4.17. CRISPR Knock-Out of p73
gRNA oligonucleotides targeting p73 were designed in Snapgene and cloned in the pX330-gRNA vector provided by Feng Zhang (Addgene plasmid # 42230). The sequences of the gRNAs were as follows: “gRNA-1-p73 (agtccaccgccacctcccc) and gRNA-2-p73 (gaggccggcgtggggaaga)”. For the mutation, the gRNA targeted exon1 of the p73 amplicon, resulting in early deletion. Plasmids with positive clones expressing gRNAs were verified by Sanger sequencing.

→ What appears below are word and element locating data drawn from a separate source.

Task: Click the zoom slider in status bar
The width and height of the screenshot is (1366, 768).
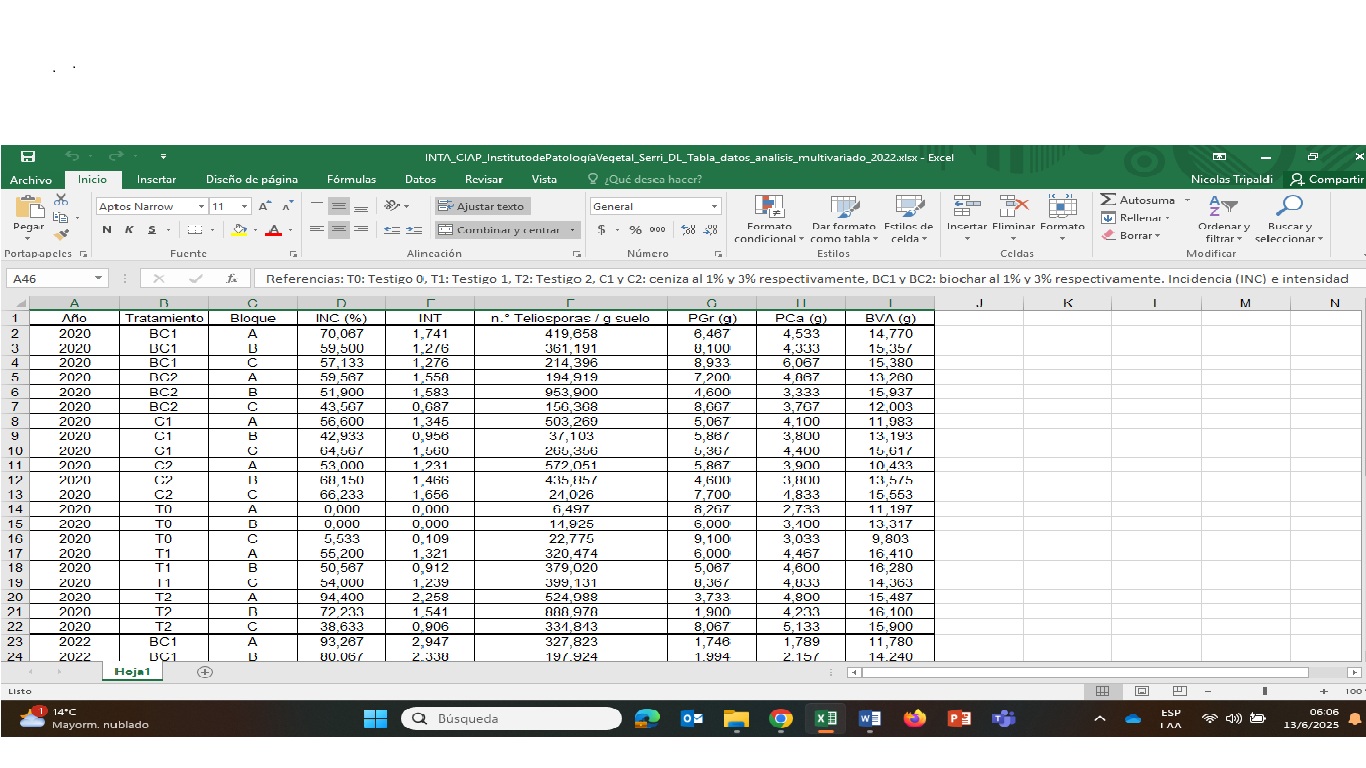Action: pyautogui.click(x=1265, y=691)
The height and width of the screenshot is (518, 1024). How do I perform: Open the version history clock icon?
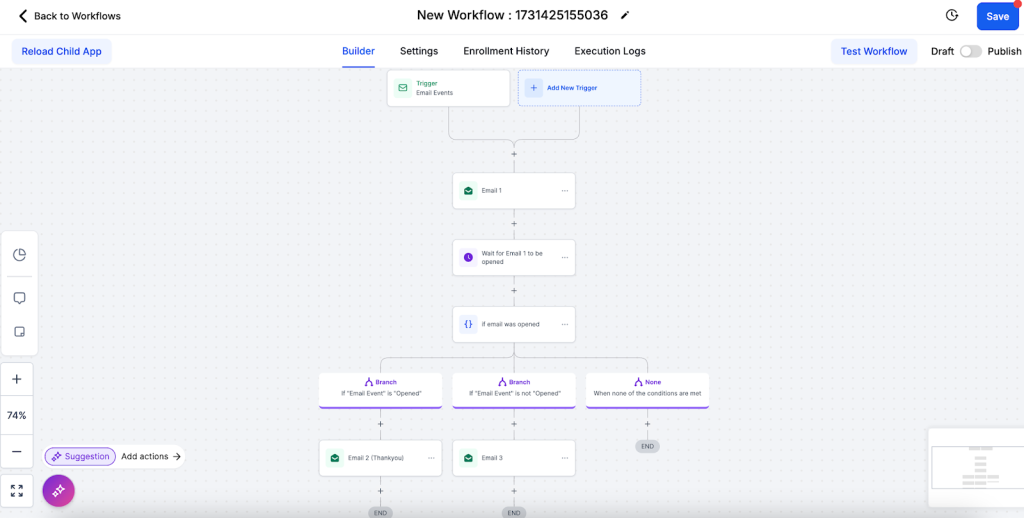(x=952, y=16)
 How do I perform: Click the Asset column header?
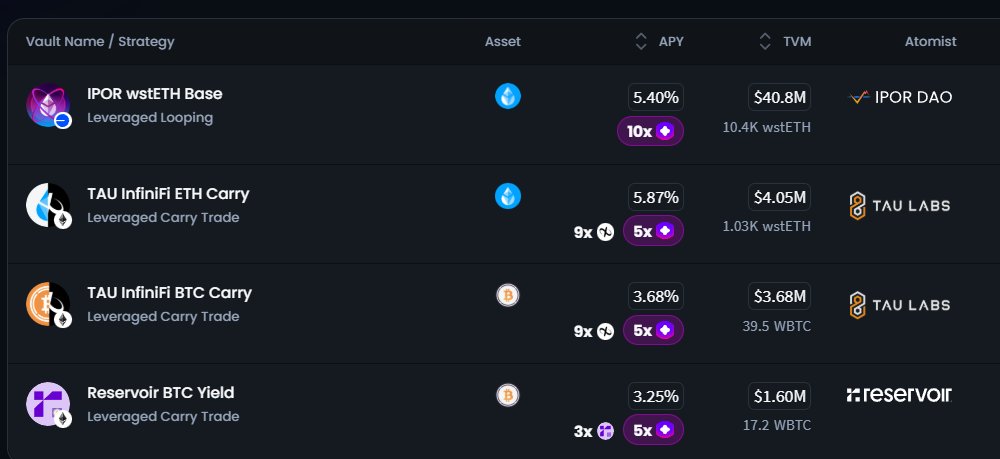503,42
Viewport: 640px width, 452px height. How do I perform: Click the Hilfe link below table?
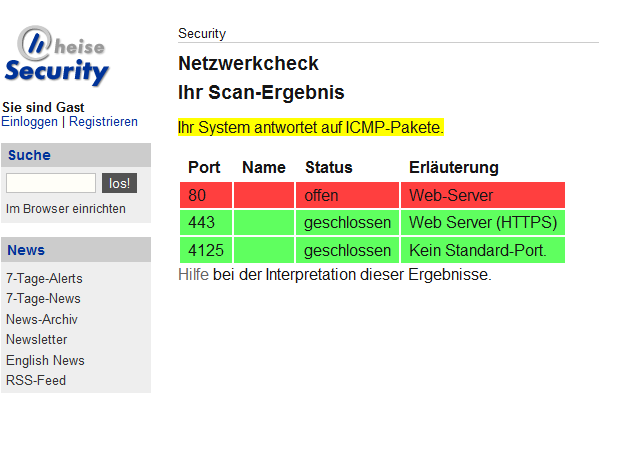[x=193, y=275]
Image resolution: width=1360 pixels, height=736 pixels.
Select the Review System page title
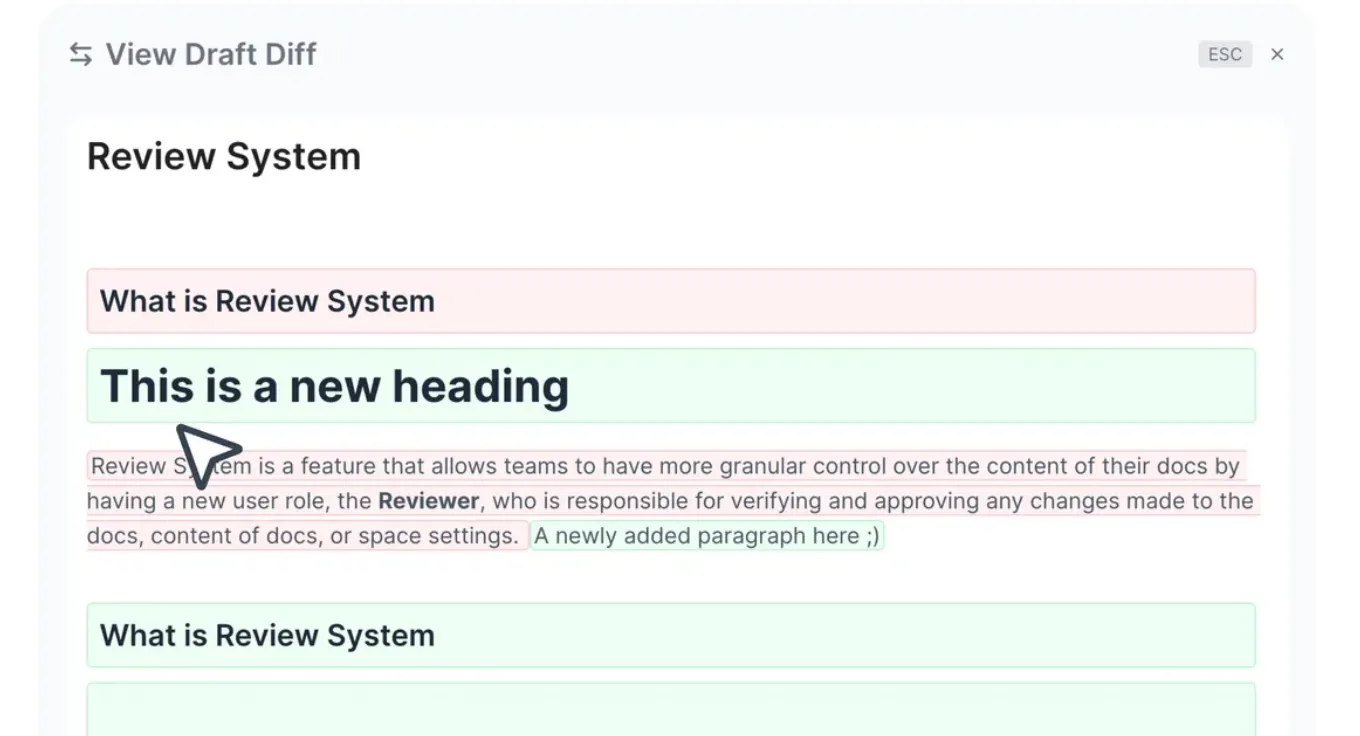coord(224,157)
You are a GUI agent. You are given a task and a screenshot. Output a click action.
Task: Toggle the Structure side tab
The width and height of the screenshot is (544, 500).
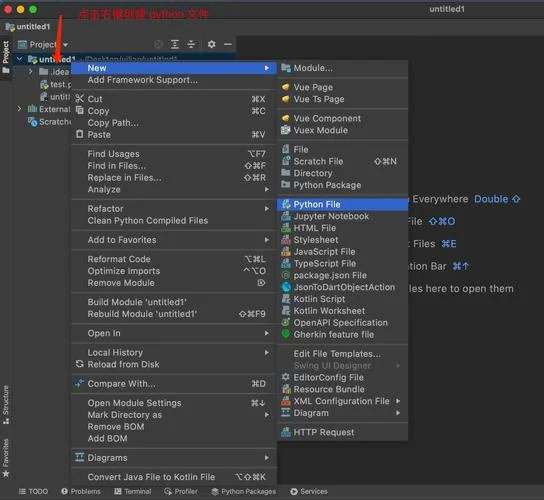pos(6,405)
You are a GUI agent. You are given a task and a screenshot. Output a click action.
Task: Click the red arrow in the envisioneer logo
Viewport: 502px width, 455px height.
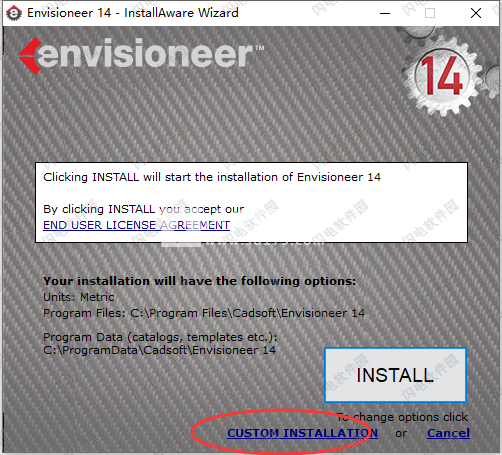coord(30,56)
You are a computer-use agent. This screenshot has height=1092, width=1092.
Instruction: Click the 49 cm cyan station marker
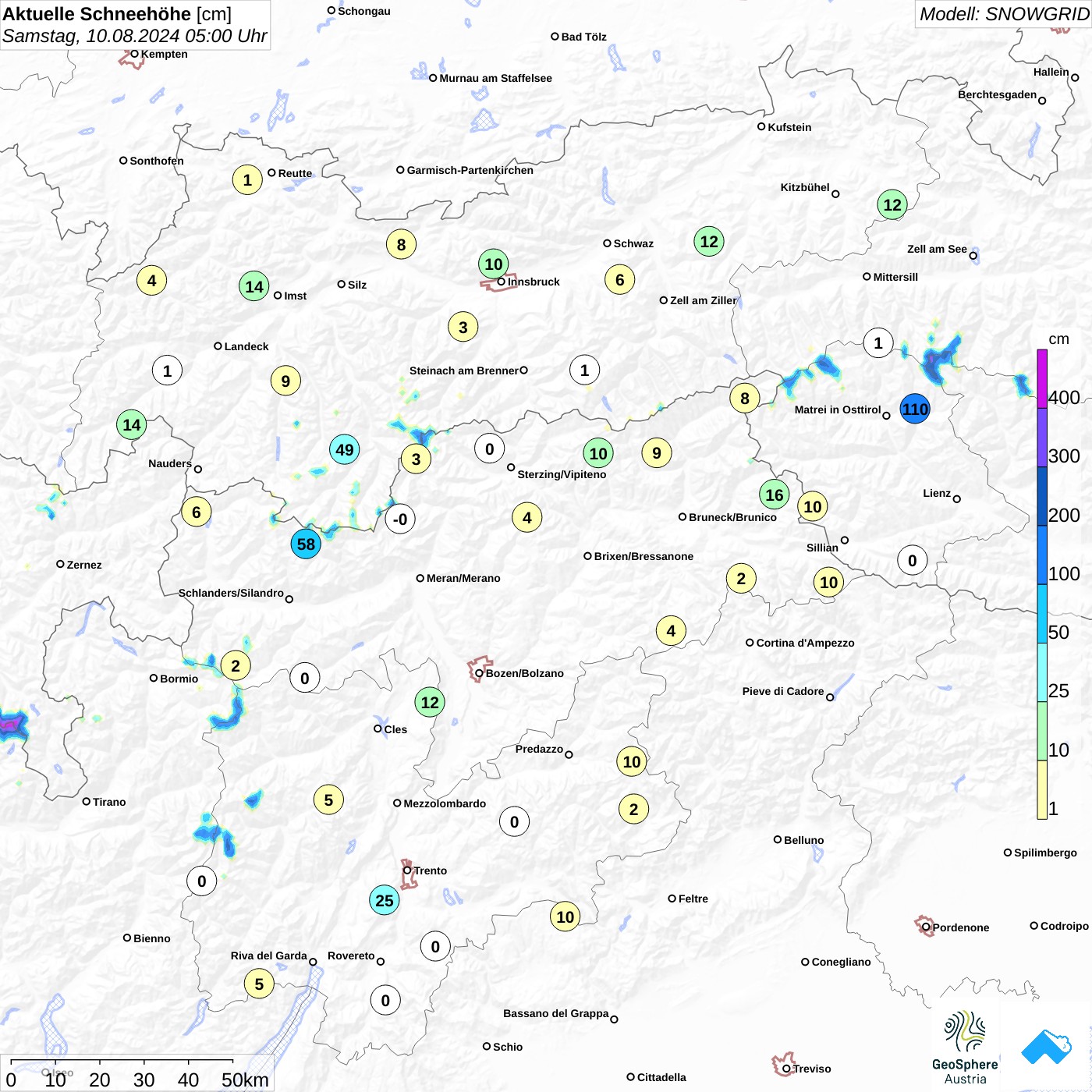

Cells were plated in 6-well plates overnight, then transfected with plasmids expressing gRNA using the Fugene HD transfection reagent. After 48 h, Cas-9 editing efficiency was verified using the T7E1 assay. Cells were seeded at low density for single-cell colony isolation. The isolated colonies were verified by Western blotting and Sanger sequencing.
4.18. Statistical Analysis
Data were analysed using GraphPad Prism 9 software. Where appropriate, Student’s t tests, ANOVA one-way tests, and ANOVA two-way tests were performed. Using error bars, the standard error of the mean is represented between experiments. Furthermore, p-values were indicated as follows: p-value < 0.05 = *, p-value < 0.01 = **, and p-value < 0.001 = ***.